Además estaba lo de la maldición y el tesoro. En nuestro corazón a todos los primos nos asustó la primera y deseamos ser los escogidos para recibir el otro. Se repitió tanto aquello de que si codiciabas el llamado entierro tendrías lenta y dolorosa muerte y la gota fría bajaba por la espalda. ¿Qué cosa enterraría en la fragua el abuelo? Oro, seguramente. ¿Ha habido otra cosa en el mundo que provoque tanta codicia y tanta muerte?

Más de alguna vez Mari, Saúl, Pedro, Luis y yo juntamos fuerza para mover la tranca de la puerta prohibida, nos asomamos al encierro y la oscuridad llena de miedo. El asombro de la nada, de que no corriera una rata o saltara un fantasma y el terror del estruendo de la tranca que se deslizó sin causa. Después solo el corazón saltando en el pecho y las risas y tú que te measte del susto.
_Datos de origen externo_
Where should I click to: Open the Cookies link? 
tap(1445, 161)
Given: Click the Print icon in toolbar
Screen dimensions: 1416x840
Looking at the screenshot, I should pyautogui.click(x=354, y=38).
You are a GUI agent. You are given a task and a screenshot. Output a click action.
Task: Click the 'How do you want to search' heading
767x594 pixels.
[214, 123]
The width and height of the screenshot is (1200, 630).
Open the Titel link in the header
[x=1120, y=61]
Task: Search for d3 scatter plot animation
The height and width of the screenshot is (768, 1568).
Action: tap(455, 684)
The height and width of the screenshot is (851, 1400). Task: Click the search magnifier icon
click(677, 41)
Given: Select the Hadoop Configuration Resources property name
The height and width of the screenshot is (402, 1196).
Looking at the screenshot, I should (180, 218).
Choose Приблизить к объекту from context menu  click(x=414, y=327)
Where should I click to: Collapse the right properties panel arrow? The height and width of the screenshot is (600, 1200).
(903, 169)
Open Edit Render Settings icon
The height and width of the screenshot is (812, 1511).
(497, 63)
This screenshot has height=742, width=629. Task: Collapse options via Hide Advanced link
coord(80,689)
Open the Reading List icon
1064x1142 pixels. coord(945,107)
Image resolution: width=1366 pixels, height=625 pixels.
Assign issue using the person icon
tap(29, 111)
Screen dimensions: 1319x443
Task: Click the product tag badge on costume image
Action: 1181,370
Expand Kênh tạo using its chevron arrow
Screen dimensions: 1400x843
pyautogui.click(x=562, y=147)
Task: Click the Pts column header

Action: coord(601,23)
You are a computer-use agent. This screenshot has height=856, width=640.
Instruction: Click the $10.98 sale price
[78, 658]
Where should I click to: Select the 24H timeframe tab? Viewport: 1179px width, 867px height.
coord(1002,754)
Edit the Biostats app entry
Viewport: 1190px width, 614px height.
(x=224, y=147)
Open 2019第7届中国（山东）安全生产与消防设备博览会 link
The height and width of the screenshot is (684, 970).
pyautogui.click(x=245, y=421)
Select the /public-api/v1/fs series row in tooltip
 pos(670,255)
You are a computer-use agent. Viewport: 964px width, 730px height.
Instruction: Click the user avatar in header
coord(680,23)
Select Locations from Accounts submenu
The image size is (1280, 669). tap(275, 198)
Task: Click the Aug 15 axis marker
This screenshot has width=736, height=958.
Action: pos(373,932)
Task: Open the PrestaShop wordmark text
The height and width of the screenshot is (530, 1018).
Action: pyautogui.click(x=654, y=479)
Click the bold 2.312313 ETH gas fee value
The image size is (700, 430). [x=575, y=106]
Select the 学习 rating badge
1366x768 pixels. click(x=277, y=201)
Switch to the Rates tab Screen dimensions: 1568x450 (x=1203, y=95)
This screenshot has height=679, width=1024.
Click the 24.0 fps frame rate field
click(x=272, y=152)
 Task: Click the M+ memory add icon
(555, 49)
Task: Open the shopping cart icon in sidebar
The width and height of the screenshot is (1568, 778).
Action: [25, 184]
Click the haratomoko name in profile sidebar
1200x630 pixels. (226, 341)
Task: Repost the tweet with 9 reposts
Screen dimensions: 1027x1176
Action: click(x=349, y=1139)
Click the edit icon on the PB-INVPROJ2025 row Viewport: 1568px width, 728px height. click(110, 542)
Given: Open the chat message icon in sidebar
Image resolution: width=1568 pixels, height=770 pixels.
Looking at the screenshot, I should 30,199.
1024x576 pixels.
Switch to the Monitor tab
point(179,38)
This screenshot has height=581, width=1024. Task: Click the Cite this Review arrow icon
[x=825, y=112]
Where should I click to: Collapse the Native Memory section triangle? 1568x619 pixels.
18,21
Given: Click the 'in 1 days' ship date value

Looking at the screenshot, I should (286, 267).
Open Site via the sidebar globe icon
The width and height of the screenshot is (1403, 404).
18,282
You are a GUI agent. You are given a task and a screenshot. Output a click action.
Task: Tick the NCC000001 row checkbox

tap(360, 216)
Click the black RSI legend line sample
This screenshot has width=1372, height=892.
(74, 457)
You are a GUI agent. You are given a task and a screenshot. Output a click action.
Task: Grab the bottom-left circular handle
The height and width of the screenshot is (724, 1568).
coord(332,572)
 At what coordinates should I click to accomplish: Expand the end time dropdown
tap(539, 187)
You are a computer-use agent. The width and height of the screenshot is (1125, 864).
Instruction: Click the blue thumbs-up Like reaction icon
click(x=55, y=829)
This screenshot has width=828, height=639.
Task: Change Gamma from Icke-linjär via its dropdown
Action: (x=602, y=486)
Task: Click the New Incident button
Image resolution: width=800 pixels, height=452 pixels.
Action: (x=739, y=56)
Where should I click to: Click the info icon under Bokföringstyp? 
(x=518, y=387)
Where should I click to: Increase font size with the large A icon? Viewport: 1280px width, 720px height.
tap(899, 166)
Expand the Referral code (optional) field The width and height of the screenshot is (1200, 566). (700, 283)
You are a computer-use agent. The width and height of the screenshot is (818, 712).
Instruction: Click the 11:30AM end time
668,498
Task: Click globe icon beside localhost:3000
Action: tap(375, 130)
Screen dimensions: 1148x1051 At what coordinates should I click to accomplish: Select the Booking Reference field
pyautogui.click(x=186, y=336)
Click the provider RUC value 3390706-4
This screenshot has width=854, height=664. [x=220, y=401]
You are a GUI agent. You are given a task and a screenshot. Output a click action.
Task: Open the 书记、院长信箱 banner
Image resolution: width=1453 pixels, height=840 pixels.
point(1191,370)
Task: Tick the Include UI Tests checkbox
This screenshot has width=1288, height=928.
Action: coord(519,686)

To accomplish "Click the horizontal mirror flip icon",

La tranca no es tan pesada como la recuerdo, está algo fuera de lugar, como si alguien hubiera tratado de moverla sin éxito. Me cubro la boca porque intuyo el hedor de cincuenta años sin ventilación, pero no el golpe de esta pestilencia, este reptar de baba sobre mi cuerpo. Enciendo la lámpara. Un grito me atraviesa el cuerpo, salió de mi boca. No puedo entender este vacío telarañoso, los dos esqueletos abrazados en los que se distinguen los pantalones de mezclilla harapienta y al lado de pico y pala, excavahoyos y otras herramientas, dos relojes: uno de leontina y otro de los que pomposamente llamaban de áncora de diamantes.